* [WHAT IS REQUIRED]
For the word "agent", find each line in the entries where it occurs and copy that line.

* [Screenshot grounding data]
....
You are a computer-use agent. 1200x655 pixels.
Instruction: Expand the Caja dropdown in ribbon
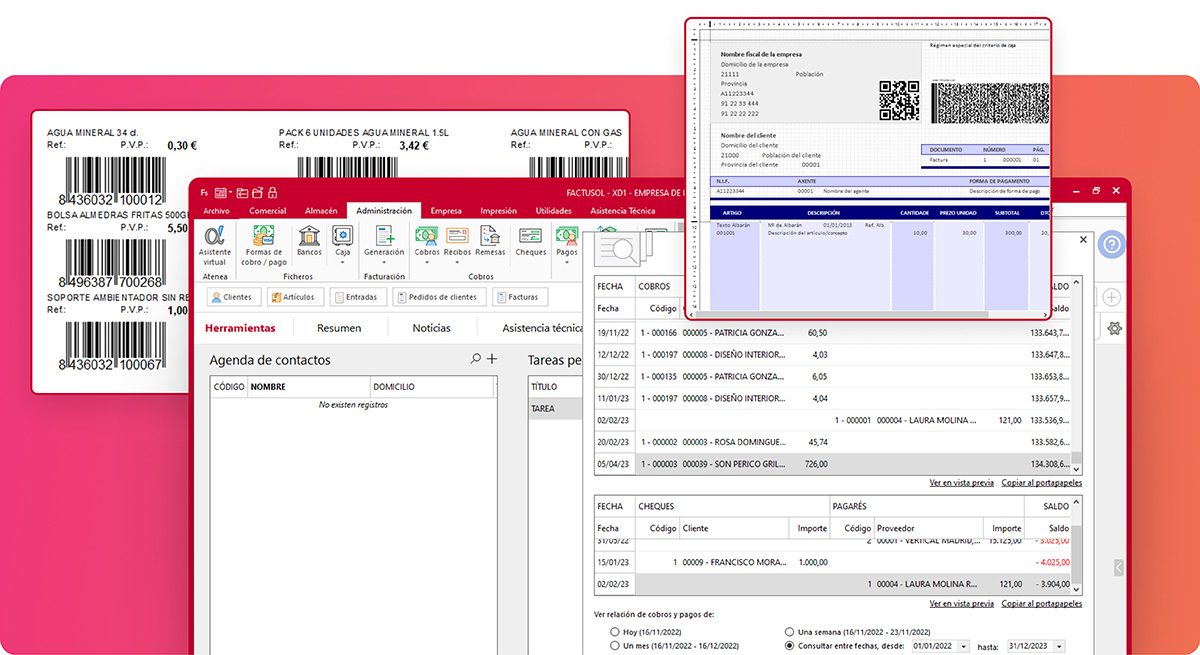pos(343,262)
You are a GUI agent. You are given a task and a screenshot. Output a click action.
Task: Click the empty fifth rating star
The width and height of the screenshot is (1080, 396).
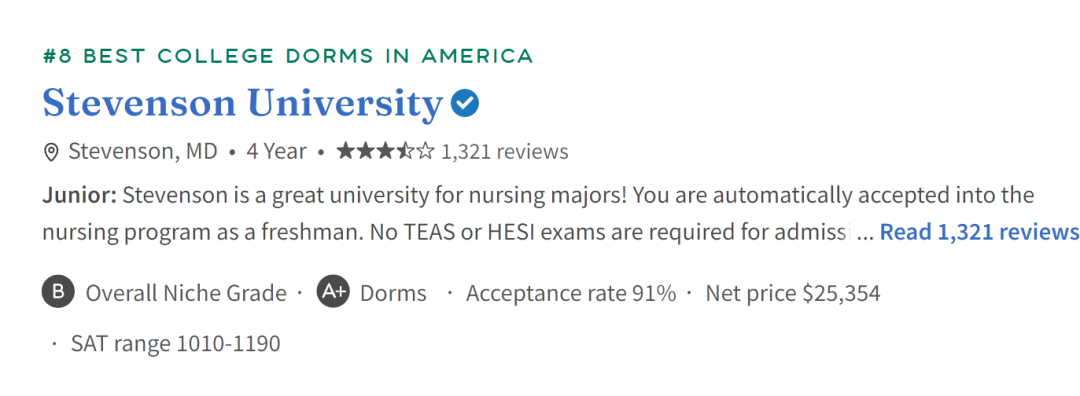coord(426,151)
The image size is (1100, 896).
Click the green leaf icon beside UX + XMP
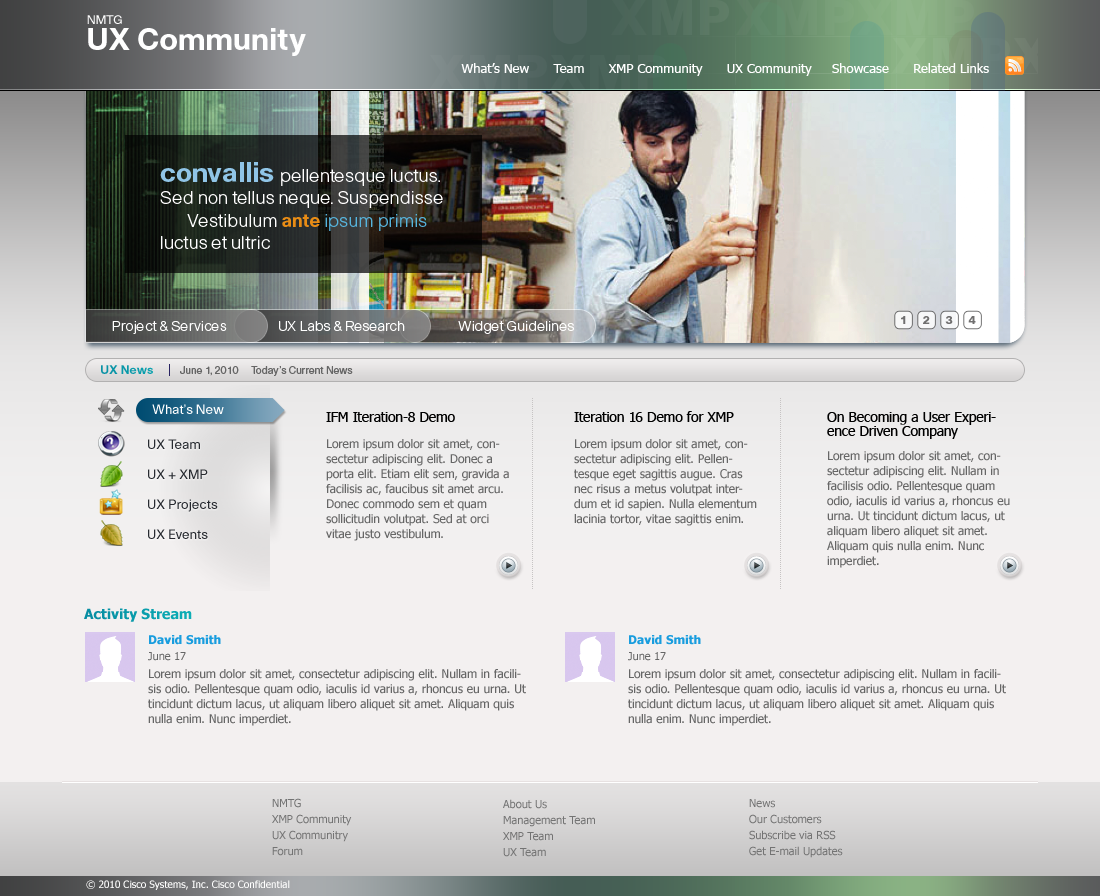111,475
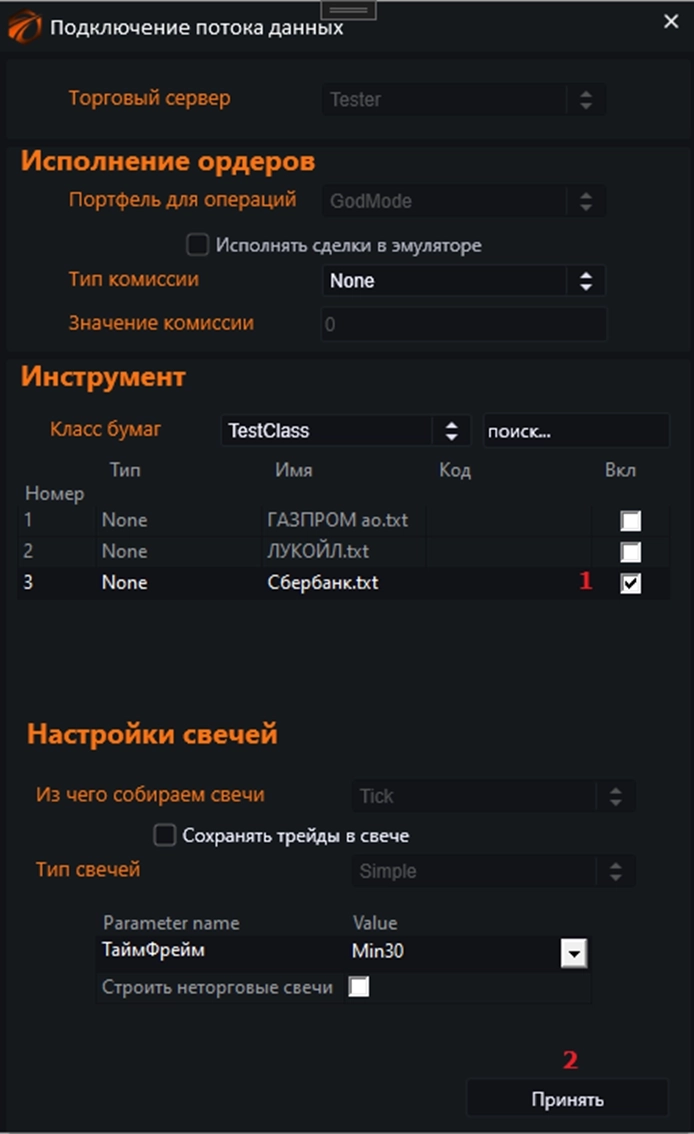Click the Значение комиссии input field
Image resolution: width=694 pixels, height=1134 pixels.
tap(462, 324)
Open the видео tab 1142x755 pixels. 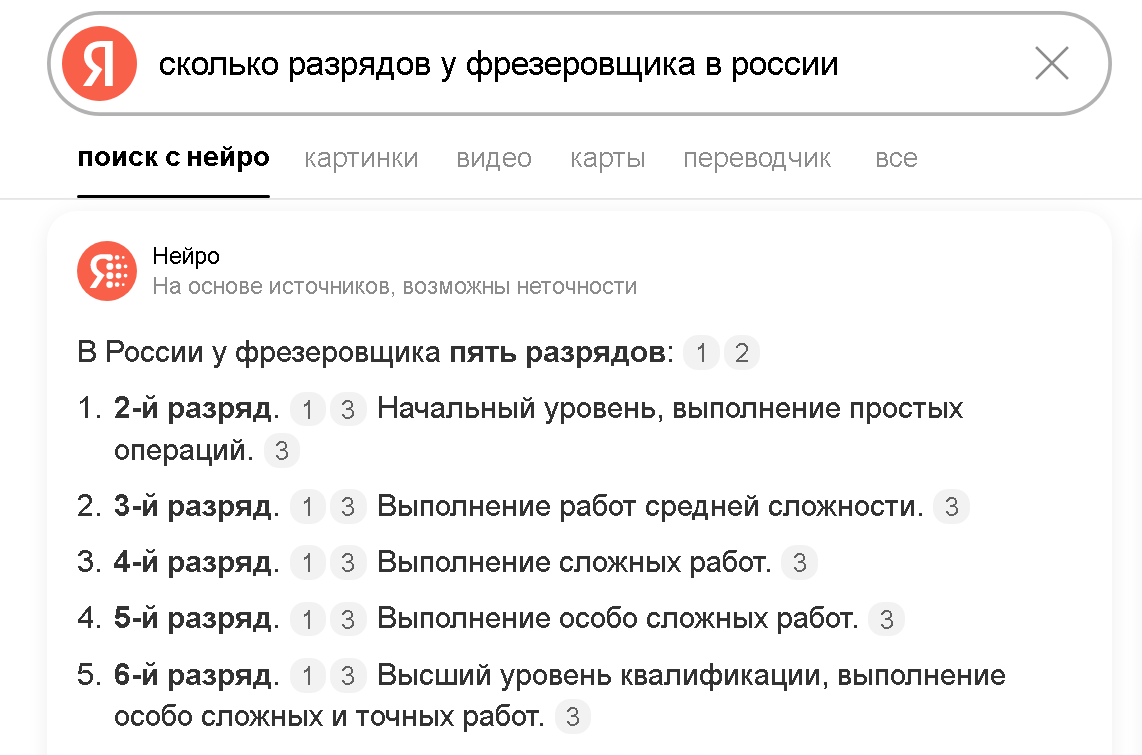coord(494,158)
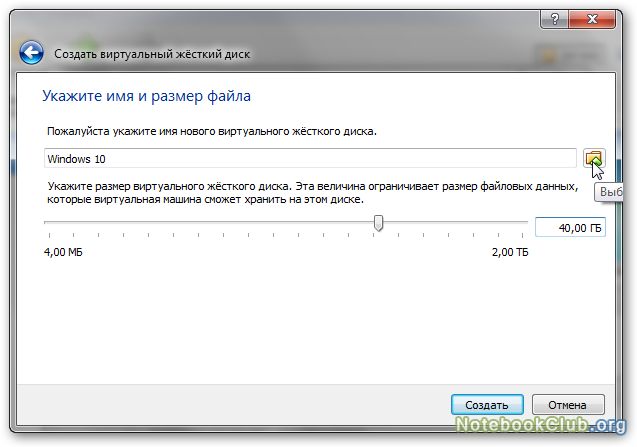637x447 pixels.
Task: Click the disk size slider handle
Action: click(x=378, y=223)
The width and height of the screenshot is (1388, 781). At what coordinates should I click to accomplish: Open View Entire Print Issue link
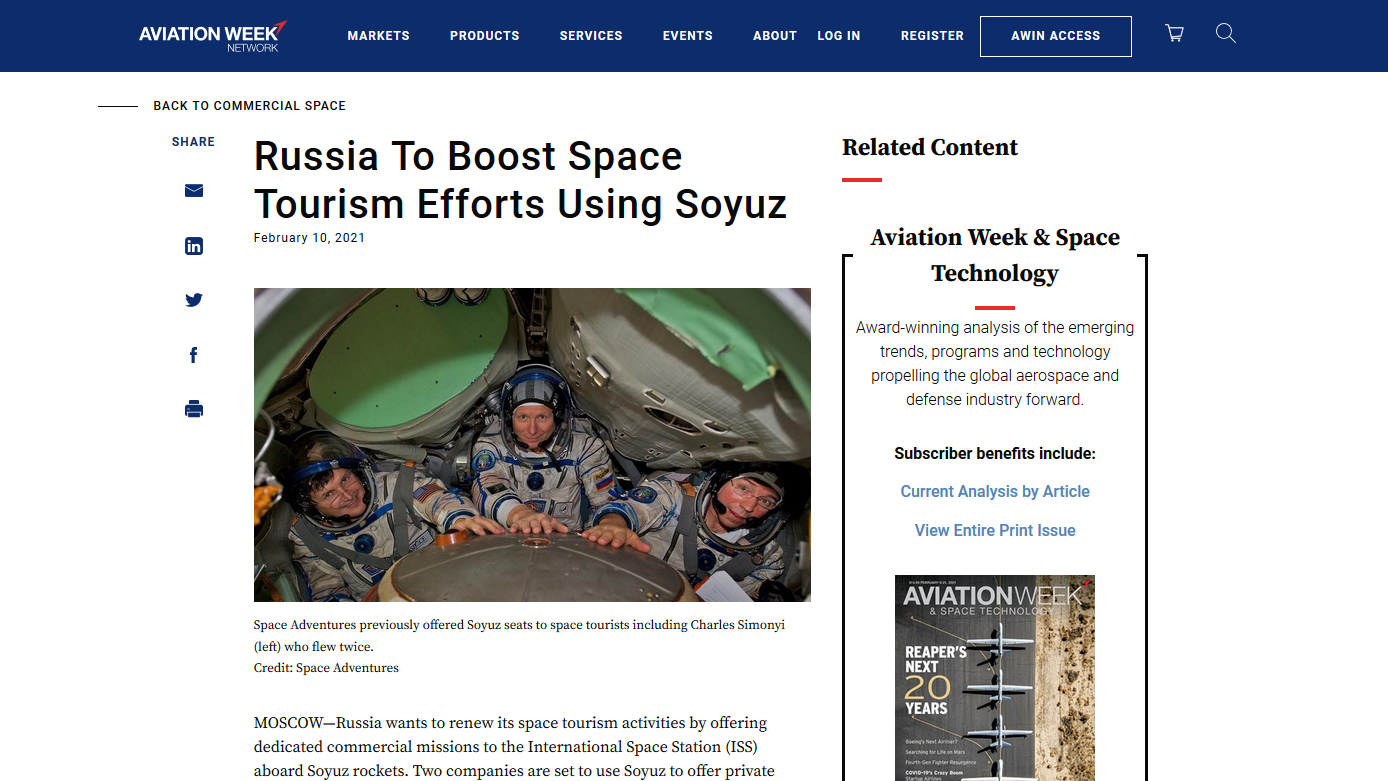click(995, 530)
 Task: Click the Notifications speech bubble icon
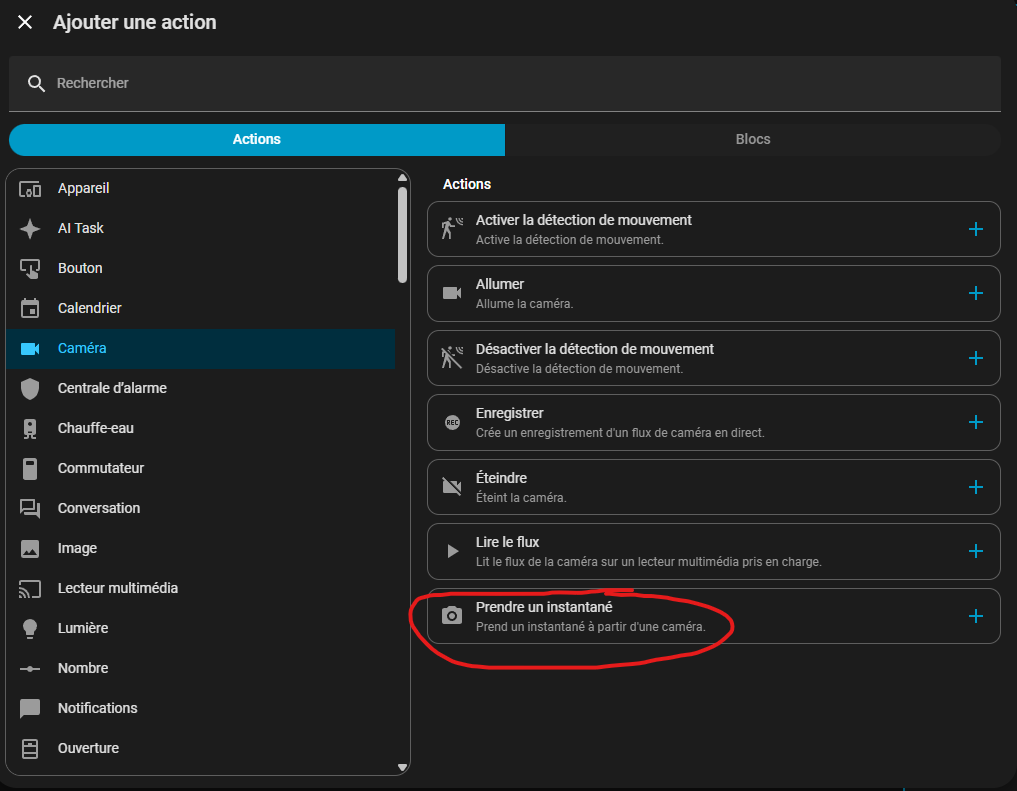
....
* [EXERCISE OUTPUT]
You are a computer-use agent. 1200x655 pixels.
You are a GUI agent. You are given a task and a screenshot. Output a click action.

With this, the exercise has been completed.